Сын Прыгуна быстро взобрался на нижний ярус ветвей и продолжил путь по ним. Запах становился сильнее. Вскоре он увидел на ветвях, между ними, разглядел на земле целую стаю погибших птиц. Их трупики уже остыли, а лапки и крылья странно топорщились в стороны, словно бы они отбивались ими от небес, навалившихся и придавивших их к земле.
Приблизившись, Сын Прыгуна тщательно обнюхал падаль. Все птицы погибли от удушья. Кровью пахло от ран, которые птахи получили при падении. Значит, они погибли в полете.
Попытка подняться выше по ветвям была остановлена усилением тошнотворного запаха, от которого кружилась голова, и двоилось в глазах. Пришлось спуститься на землю. Но и там людомар не смог долго идти. Запах становился все сильнее и сильнее. А когда его вывернуло, Сын Прыгуна развернулся и бросился бежать обратно.
– Что ты увидел? – просил его Хугут, поднимаясь на ноги.
– Ничего. Но запах не позволяет пройти. От него тяжелеет голова, и глаза почти не видят.
Воин хмыкнул.
– Вонь не способна остановить холкунов. Ты слышал чудовищ?
– Нет.
– Видел их?
– Нет.
– Мы идем дальше.
Отряд снова двинулся вперед.
– Закрой вот свой носик, – насмешливо произнес один из воинов и бросил Сыну Прыгуна платок, пахнущий хлебом и чесноком.
– Странный, – сказал, походя, другой воин.
– Да все они… чуть-чуть туповаты, – сделал неожиданный вывод третий.
Не поняв насмешки, людомар надел платок, чем вызвал всеобщий дружный гогот.
– Сказал же, тугодумы! – хохотал третий воин, радуясь возможности расслабиться.
– Тихо! – прикрикнул командир, и все смолкли. – Пики в стороны!

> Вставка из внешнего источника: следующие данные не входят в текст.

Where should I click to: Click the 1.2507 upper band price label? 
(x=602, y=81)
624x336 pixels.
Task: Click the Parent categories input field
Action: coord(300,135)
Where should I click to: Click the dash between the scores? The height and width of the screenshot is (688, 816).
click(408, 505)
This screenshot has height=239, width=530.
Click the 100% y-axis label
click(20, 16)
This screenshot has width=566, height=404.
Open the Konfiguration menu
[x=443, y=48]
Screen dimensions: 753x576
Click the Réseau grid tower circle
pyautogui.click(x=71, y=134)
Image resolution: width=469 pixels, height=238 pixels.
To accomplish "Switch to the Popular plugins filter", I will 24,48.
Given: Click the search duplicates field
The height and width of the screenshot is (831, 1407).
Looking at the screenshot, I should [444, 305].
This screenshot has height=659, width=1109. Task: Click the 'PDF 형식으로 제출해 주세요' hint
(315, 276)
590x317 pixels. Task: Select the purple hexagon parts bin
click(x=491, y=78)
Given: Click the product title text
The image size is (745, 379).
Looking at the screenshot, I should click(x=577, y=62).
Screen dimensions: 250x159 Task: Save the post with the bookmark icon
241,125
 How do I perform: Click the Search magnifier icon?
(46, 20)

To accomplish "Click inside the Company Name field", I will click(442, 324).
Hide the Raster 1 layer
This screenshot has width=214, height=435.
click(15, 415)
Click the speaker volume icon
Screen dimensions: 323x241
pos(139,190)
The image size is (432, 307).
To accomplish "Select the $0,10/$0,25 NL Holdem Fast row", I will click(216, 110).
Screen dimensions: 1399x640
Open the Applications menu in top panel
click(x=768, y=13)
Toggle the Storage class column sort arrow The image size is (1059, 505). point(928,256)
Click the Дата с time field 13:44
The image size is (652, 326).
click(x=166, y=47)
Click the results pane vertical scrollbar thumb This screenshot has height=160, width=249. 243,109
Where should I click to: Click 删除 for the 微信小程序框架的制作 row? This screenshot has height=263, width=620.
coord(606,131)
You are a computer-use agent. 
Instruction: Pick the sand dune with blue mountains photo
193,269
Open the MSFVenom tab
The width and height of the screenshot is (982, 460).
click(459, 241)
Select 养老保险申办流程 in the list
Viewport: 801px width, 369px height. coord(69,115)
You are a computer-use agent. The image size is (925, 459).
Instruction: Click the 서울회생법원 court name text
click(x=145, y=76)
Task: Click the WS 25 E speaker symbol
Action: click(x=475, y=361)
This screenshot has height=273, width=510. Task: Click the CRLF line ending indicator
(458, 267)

Проверить мечи. – Колонна ощетинилась иглами-пиками, укрепила бока щитами и шумно двинулась дальше.
Людомар шел последним.
Так они шли до самого рассвета.
Редкие лучики золотого света стали пробиваться сквозь крону лесных гигантов. Ухо людомара готовилось привычно насладиться пением птиц, клекотом насекомых, привычным переругиванием и распевкой просыпающегося леса.
При виде тонких солнечных нитей, спустившихся на тропу яркими пятнышками, руки холкунов невольно ослабли, а в сердцах зародилось тепло и надежда: не все только плохое и страшное виделось им отныне впереди.
Тем неожиданней был топот нескольких ног и тяжелое прерывистое дыхание, которое, казалось, вырывалось из легких самого Чернолесья. На тропе показались два дремса. Они вымокли до нитки. На их телах висели какие-то обрывки шкур, ноги были облеплены грязью. Дремсы бежали, размахивая топорами.
– Держи его! Держишь? – прохрипел один другому, смотря на второго дремса.
– Да. Руби.
Топор первого дремса поднялся вверх и рубанул воздух.
– Вот так. Посмотри, как я его. Вон еще один. Руби!
– Ты держи жежь его-то! У-у, упустил. Я сейчас… дай попробую… а ну-кась… сюда… ухватил… ухватил!!! Руби… руби же.